For quoted arguments we are either inside a string, or outside of one, so we can keep track of this state and use it to make decisions about what to do when we encounter a "
character. First we enter a string, and update our state. Then we set the starting quote to a null character, this is because a shell does not include the quote mark in the argument, just what is inside it. We then set our current_token
to the first character of the string, or skip past it entirely if the string is empty. This continues on until we find the end of the string, however if we never find the end of the string we will end up throwing an error.
The next case to handle is any space-separated arguments, which are much easier than a string. If we encounter a space and our current_token
is not whitespace we add it to our array of arguments, set the space to a null character, and set current_token
one character after the space.
Lastly we need to handle the evaluation of environment variables. A normal shell will interpret a single $
character as itself, but a $
with any characters directly after it will be evaluated as an environment variable. To do this we first check if the is anything past the ’$’, then if it is not a space. After that we can call getenv()
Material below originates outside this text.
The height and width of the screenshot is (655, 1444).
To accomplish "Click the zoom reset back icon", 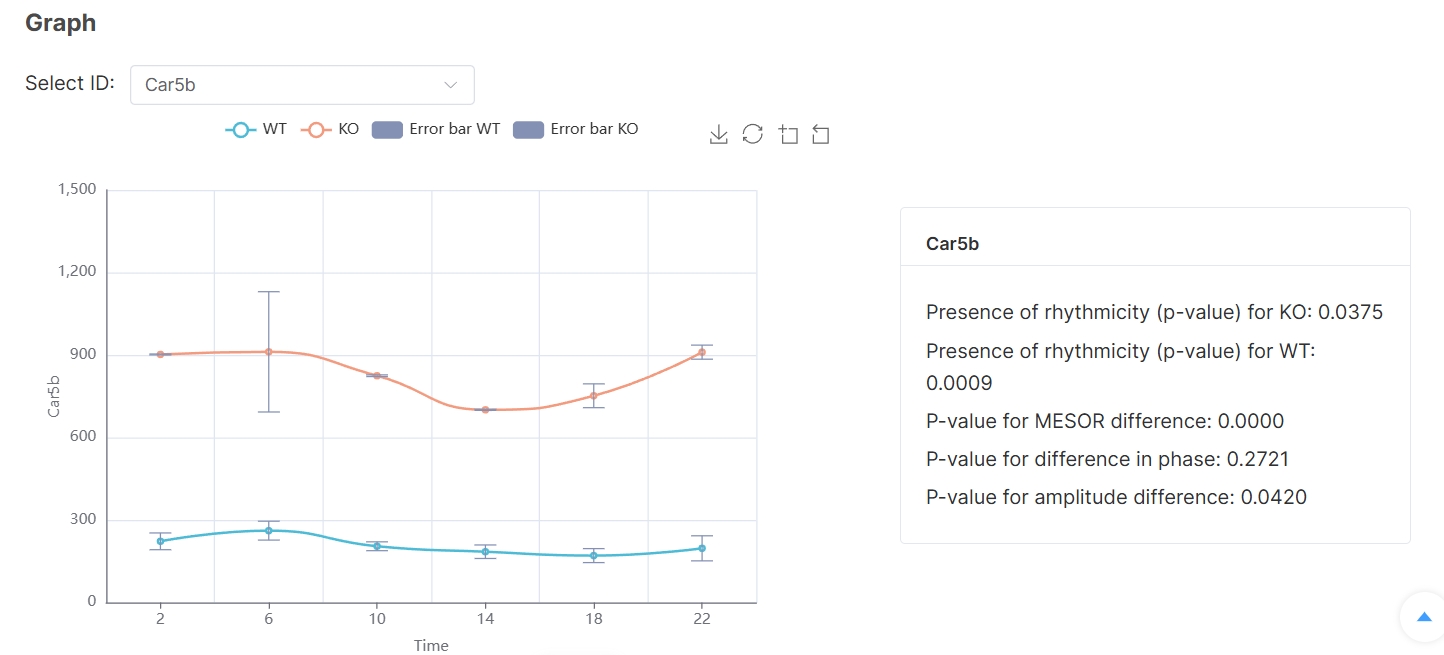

which returns a pointer to the string value associated with the key.
We can do something pretty cool here because of how we have set up our argument arrays. Instead of trying to replace '$HOME' in the original string we can simply use the pointer returned from calling getenv. This allows us to avoid splicing a new string into the middle of the line, which would be slower, and more prone to errors. Our initial call to getline is the only time we allocate memory directly for a string, the rest of our allocations are just to point into this string, so replacing memory in the middle of the string would be wasteful when we can just point somewhere else. The last important thing to note is that we must only free the line once, and not try to free each individual part of the string we have split up. We only free the pointers into the string, the string can be freed at the very end in one call.
Now that we have gone over our parsing code, the last thing to address is the error handling. You will notice that our function takes a pointer to an integer called status, which has 2 purposes. If the status returned is negative we know that the input contained an unfinished string literal, which we will treat as an error in our basic shell. The other purpose is to indicate how many commands we encountered, which will be necessary for our next stage.
Running Commands
sh_run()
Once we have our input fully parsed we can move on to executing the commands. sh_run()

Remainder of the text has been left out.